Single by Bing Crosby with John Scott Trotter and His Orchestra

from the album Rhythm on the River
- B-side: "When the Moon Comes Over Madison Square"
- Released: August 1940
- Recorded: July 3, 1940
- Genre: Traditional pop
- Length: 3:12
- Label: Decca
- Songwriters: James V. Monaco, Johnny Burke

= Only Forever (song) =

"Only Forever" is a song popularized in 1940 by Bing Crosby.
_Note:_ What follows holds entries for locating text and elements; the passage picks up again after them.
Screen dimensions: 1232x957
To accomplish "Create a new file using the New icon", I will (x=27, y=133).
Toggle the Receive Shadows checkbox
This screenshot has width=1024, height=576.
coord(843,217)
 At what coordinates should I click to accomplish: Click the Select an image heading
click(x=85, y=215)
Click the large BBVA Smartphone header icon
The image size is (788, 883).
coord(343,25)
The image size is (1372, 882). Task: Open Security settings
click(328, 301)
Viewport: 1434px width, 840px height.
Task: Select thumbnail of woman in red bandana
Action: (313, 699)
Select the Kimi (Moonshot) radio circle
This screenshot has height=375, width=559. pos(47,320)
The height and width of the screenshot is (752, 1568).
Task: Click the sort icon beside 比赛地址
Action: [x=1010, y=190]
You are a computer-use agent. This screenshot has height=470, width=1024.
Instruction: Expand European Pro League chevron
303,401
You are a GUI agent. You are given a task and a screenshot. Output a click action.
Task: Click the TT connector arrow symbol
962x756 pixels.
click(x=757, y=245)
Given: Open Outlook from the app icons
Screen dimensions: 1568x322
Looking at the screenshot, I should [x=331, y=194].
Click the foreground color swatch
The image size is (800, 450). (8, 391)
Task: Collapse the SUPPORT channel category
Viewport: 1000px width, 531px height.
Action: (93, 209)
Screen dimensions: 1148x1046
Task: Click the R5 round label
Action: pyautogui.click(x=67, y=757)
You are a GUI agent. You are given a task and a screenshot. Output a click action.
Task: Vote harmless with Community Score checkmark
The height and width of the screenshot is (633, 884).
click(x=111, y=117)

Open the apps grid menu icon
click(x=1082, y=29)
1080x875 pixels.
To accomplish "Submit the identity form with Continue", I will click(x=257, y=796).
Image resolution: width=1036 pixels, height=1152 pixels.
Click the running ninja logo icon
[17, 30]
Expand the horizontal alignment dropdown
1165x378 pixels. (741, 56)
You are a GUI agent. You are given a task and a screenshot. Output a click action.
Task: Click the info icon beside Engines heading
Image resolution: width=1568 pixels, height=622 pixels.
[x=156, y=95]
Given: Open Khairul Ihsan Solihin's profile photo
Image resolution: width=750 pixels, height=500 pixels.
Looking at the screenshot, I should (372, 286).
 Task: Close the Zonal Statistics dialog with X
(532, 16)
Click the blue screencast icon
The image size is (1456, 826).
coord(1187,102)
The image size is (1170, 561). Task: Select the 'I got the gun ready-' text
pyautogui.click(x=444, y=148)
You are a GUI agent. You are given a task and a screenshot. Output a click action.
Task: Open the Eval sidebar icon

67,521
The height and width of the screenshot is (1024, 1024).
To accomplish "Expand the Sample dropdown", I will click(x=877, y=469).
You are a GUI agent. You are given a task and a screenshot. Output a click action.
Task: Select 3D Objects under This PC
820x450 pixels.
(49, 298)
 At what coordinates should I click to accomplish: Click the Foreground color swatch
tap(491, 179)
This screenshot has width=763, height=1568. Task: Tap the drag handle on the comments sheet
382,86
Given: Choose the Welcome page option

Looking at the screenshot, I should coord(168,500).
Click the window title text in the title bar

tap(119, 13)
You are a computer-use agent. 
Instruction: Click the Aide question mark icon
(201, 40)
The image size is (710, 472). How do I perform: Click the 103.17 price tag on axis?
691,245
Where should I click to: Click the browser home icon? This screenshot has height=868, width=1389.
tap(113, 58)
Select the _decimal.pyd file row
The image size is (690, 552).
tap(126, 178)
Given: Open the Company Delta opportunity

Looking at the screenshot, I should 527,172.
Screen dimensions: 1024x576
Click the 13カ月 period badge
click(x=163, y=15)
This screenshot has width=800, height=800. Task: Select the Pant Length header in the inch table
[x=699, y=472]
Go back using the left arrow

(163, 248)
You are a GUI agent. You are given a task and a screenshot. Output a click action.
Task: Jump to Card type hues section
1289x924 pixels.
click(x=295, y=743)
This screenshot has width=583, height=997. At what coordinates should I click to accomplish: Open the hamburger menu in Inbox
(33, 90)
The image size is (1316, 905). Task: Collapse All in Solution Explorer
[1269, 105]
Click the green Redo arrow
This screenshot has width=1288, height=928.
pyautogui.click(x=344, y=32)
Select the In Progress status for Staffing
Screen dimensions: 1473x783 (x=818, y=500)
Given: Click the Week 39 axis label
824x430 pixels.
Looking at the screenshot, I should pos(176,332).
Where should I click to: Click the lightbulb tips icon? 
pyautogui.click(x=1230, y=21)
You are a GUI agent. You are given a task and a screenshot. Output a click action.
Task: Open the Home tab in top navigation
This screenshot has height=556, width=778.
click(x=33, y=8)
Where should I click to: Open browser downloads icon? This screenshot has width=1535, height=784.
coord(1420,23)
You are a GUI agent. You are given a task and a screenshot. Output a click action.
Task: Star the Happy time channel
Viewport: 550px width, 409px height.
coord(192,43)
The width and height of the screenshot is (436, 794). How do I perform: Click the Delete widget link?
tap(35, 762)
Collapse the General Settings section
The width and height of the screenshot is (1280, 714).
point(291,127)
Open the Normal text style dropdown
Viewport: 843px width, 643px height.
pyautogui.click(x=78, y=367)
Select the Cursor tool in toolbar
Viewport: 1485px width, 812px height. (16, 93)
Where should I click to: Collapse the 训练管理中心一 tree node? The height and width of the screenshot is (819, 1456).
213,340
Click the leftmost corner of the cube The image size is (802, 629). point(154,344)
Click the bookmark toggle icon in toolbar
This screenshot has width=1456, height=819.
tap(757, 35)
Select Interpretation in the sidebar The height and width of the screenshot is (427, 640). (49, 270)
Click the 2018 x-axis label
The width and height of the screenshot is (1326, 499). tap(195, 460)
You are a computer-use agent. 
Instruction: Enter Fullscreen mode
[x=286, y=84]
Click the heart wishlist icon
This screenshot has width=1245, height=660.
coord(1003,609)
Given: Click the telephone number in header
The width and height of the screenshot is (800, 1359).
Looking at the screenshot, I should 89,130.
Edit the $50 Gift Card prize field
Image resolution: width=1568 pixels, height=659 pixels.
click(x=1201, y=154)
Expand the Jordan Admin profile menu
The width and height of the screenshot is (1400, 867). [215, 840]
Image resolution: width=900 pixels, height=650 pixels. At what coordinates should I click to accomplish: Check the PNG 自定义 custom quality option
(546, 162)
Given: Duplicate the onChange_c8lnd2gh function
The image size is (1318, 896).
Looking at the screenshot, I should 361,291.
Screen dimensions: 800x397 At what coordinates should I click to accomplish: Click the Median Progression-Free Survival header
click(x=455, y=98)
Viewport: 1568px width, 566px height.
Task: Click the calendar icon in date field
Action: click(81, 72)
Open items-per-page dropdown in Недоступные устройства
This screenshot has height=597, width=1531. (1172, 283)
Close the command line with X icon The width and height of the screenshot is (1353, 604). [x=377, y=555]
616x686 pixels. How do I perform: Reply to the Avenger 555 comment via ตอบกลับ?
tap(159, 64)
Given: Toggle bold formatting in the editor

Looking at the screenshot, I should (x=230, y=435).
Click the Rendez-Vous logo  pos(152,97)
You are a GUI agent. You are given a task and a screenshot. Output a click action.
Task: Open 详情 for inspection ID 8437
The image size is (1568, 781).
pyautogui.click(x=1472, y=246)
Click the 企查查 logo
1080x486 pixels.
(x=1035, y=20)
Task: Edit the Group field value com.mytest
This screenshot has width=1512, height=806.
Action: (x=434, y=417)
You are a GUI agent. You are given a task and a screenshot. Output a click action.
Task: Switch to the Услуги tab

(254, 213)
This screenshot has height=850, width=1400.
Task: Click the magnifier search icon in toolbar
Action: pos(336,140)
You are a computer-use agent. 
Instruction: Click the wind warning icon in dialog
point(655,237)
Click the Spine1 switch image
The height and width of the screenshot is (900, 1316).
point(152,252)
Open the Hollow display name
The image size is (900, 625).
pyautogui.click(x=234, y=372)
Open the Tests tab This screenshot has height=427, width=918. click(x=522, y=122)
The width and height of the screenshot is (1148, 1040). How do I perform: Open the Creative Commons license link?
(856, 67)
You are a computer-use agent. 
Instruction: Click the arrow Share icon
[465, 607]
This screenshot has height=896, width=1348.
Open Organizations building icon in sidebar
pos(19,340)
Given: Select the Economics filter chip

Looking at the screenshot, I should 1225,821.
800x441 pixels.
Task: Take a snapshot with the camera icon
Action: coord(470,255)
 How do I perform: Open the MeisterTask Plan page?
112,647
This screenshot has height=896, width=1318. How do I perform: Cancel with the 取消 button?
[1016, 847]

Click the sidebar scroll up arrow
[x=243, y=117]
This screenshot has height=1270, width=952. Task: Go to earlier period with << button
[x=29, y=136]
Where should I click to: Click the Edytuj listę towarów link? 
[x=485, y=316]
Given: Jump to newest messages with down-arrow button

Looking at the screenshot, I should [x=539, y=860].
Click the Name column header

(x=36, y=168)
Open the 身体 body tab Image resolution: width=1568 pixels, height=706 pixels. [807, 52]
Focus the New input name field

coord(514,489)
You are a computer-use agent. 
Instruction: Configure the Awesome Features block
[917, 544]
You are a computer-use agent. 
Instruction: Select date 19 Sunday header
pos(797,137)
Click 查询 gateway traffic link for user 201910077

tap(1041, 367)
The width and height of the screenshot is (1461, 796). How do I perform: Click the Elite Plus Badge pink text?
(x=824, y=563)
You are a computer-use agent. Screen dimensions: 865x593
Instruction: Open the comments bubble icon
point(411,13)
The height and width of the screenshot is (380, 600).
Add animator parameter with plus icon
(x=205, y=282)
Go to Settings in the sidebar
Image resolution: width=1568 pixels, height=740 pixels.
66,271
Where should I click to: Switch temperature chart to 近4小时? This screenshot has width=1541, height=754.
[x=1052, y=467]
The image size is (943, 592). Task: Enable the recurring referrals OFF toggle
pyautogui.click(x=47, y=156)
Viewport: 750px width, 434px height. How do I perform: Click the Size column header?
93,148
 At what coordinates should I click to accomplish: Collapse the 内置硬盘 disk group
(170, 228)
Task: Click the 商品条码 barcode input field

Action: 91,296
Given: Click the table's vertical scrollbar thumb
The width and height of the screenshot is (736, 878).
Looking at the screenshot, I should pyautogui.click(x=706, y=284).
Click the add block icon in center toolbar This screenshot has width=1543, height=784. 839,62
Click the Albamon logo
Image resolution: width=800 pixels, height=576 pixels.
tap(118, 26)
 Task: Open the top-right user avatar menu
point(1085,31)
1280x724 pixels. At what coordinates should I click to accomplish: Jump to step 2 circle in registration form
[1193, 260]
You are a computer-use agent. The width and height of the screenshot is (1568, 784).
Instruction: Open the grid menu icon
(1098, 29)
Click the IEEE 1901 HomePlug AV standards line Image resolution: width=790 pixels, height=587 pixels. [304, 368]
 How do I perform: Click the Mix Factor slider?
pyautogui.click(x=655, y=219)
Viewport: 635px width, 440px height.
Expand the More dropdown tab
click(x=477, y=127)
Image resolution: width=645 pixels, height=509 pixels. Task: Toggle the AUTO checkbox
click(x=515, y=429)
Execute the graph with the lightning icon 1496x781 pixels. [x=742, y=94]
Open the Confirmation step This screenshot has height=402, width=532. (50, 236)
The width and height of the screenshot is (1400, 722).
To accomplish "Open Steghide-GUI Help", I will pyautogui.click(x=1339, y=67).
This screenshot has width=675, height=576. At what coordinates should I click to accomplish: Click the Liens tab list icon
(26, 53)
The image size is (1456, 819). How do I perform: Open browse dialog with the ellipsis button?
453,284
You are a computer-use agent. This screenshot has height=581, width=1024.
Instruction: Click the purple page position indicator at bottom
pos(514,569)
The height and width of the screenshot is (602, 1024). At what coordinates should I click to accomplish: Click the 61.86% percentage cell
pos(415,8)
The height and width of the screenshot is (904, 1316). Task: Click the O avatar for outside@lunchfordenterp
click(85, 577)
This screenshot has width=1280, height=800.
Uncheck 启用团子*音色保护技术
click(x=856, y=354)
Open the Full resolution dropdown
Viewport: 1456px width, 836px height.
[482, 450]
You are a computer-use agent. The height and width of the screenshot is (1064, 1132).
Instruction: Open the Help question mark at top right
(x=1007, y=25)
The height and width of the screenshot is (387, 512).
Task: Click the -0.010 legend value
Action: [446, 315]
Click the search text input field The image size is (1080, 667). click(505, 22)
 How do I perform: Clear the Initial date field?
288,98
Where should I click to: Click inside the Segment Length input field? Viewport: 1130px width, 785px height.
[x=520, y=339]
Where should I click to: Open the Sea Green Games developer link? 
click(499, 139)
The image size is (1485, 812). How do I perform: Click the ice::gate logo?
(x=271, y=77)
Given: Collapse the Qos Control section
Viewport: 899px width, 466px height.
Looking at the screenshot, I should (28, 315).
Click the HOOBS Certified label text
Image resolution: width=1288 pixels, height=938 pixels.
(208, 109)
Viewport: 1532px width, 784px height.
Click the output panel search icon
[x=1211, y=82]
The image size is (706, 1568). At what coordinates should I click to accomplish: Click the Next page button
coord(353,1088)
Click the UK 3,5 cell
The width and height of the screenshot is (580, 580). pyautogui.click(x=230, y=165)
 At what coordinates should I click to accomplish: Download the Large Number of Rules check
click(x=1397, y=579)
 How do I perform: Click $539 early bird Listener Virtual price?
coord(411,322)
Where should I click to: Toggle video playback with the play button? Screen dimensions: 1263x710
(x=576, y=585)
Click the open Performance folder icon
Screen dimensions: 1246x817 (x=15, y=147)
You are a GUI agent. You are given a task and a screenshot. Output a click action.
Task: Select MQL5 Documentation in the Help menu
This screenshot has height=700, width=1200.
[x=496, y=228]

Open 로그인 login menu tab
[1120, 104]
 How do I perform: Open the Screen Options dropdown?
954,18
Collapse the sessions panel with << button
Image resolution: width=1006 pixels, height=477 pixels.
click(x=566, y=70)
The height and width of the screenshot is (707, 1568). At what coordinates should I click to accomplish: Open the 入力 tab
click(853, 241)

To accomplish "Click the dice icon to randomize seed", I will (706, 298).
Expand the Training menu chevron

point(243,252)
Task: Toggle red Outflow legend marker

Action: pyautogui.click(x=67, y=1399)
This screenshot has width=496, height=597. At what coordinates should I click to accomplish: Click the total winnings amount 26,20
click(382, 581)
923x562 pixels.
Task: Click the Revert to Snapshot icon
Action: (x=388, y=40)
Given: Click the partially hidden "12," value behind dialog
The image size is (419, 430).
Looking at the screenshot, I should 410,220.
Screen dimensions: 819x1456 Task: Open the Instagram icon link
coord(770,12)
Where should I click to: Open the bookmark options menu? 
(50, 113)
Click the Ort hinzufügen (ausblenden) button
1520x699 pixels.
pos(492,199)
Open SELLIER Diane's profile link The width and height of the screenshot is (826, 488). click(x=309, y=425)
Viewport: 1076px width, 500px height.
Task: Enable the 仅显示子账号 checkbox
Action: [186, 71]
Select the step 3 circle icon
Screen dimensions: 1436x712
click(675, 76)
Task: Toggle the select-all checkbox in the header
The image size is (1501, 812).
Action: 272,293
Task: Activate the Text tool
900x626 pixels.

It reached number one on the Billboard charts on October 19, 1940 and spent nine weeks in that position during a 20-week stay in the charts. "Only Forever" was written by James V. Monaco and Johnny Burke, initially intended for the 1940 Crosby film If I Had My Way, but it was eventually used in Crosby's next film project, Rhythm on the River and the song was nominated for the Academy Award for Best Original Song.

==Recordings==

Bing Crosby recorded it for Decca Records on July 3, 1940 with John Scott Trotter and His Orchestra. Crosby sang:
Do you think I'll remember how you look when you smile?
Only forever, that's putting it mild.
Tommy Dorsey and Eddy Duchin also enjoyed chart success with the song. The song has also been recorded by Anne Shelton, Dean Martin, Kay Starr, Nat King Cole, Vera Lynn and Al Bowlly and Jimmy Mesene.